Die jüngste plattdeutsche Urkunde gehört zeitlich ans Ende des 17. Jahrhundert und findet sich in Bentorf am Haus Nr. 23, Besitzer Schröder, also lautend: „Anno 1686 hadt Hanns Johanning undt Margreta Sülwlodt dese Steie durch M. Henrich Straten en Gottes Segen gekauft unnd bebauen lasen.“ Die Inschrift zeigt wunderlich verzogene Buchsaben und ist deshalb schwer leserlich. Als nirderdeutsch ist nur noch ein einziges Woet anzusprechen: „Steie“ für Stelle, das noch vokalisierten Laut hat statt des „l“. nbedingt sicher ist obige Lesung jedoch nicht.
Damit ist der Kranz nordlippischer Texte aus dem Niederdeutschen zu Ende gewunden. Wir müssen uns mit den wenigen Blüten begnügen. Aber auch ein bescheidenes Sträußlein kann schön sein, wenn es liebe Blumen bindet. Und das tut das unsrige. Liebe, altbekannte Dorfblumen, Bauernblumen. Sind die nicht immer noch am schönsten?

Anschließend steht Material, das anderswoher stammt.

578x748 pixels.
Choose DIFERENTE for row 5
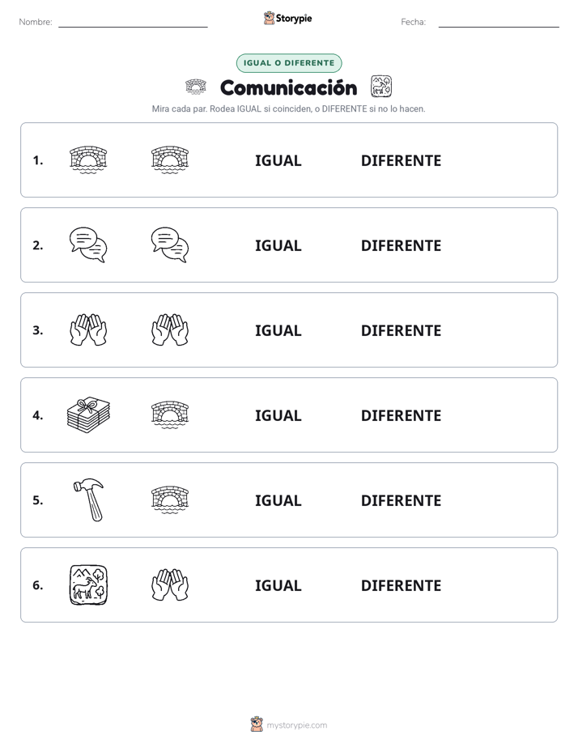click(x=401, y=500)
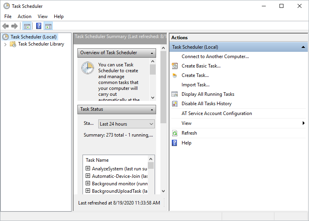Select Task Scheduler (Local) root node
Viewport: 309px width, 221px height.
(x=33, y=37)
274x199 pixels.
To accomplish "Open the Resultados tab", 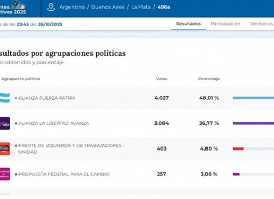I will tap(188, 24).
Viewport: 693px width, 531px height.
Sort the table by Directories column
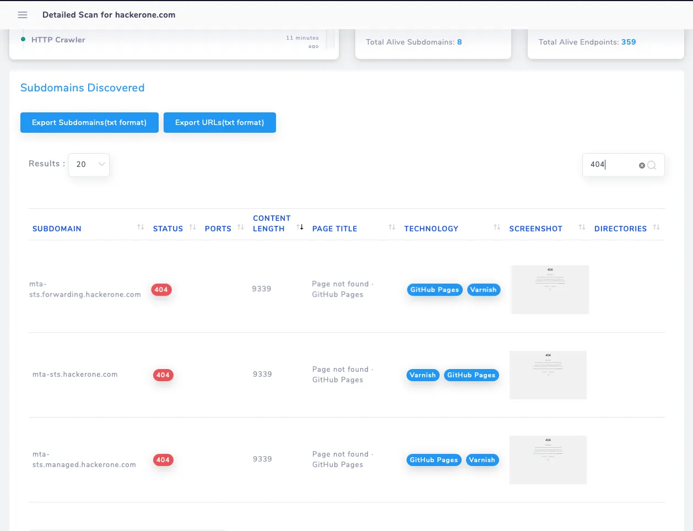pyautogui.click(x=657, y=226)
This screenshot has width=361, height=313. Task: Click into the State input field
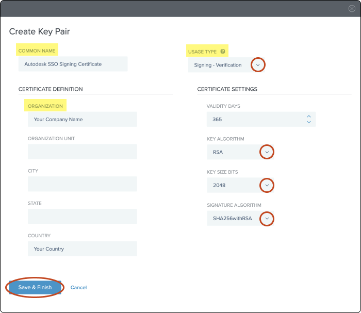point(83,217)
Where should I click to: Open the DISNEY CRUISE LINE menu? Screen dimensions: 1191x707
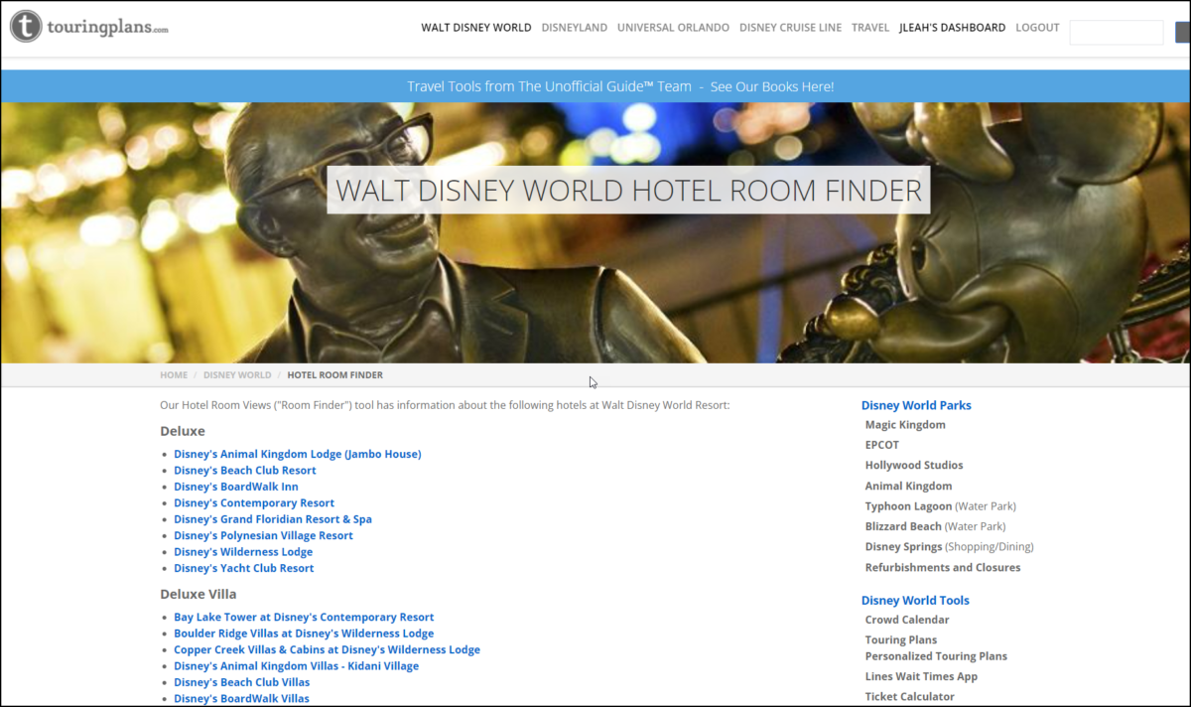tap(790, 27)
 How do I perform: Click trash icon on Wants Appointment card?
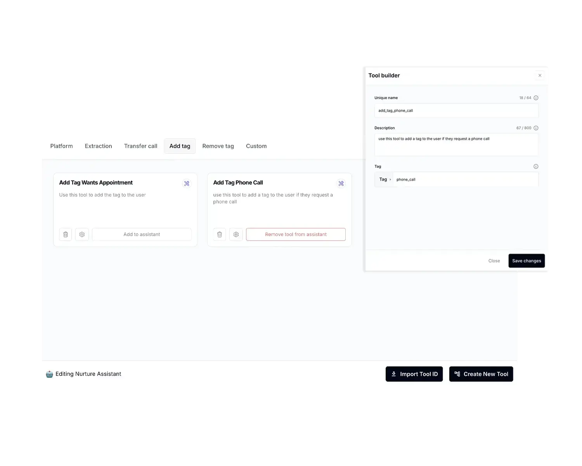(x=66, y=235)
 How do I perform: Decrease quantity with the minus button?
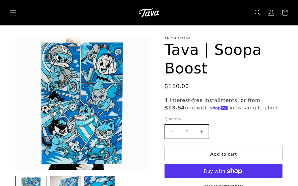[172, 132]

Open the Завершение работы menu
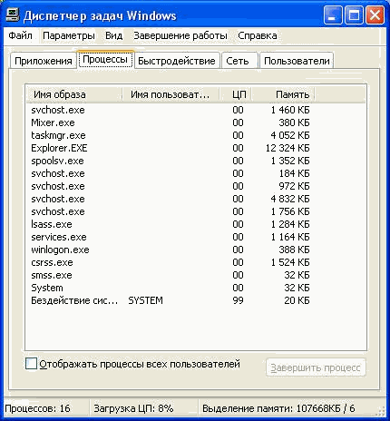(180, 35)
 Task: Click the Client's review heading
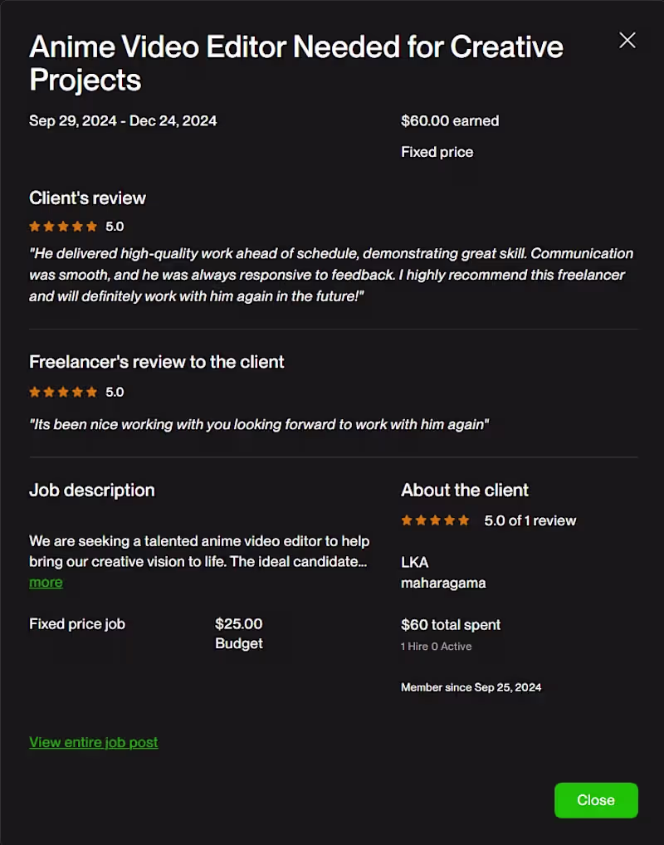point(87,198)
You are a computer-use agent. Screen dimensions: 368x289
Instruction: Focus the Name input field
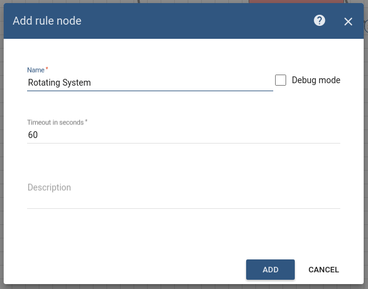click(150, 83)
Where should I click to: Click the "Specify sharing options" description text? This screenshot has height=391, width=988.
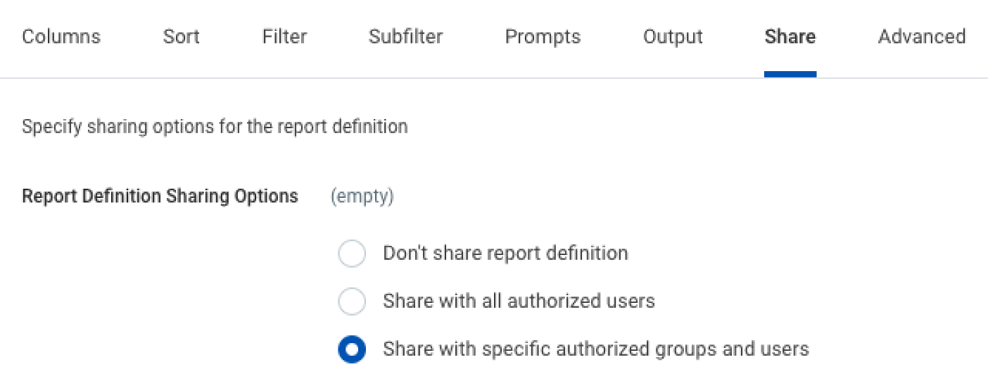pos(215,128)
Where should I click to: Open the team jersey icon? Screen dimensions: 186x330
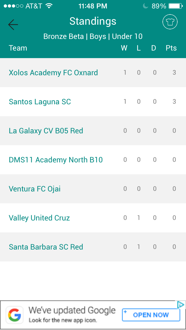tap(170, 22)
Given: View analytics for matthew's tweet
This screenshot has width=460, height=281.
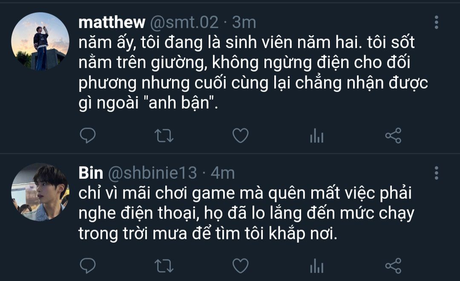Looking at the screenshot, I should click(x=317, y=136).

So wollen wir dankbar sein, daß uns wenigstens diese wenigen Gänseblümchen blieben, wollen uns an ihrer mütterlichen Sprache erfreuen und sie hüten und hegen, daß unsere Nachfahren sie auch noch finden und ihrerseits ihre Freude daran haben, zur Stärkung der Heimatliebe, in Ehrfurcht vor dem Ahnenerbe, das seine Blüten in der Sprache treibt. Dann kann diese kleine Sammlung auch anderen Leuten von Belang sein, als bloß dem Sprachforscher.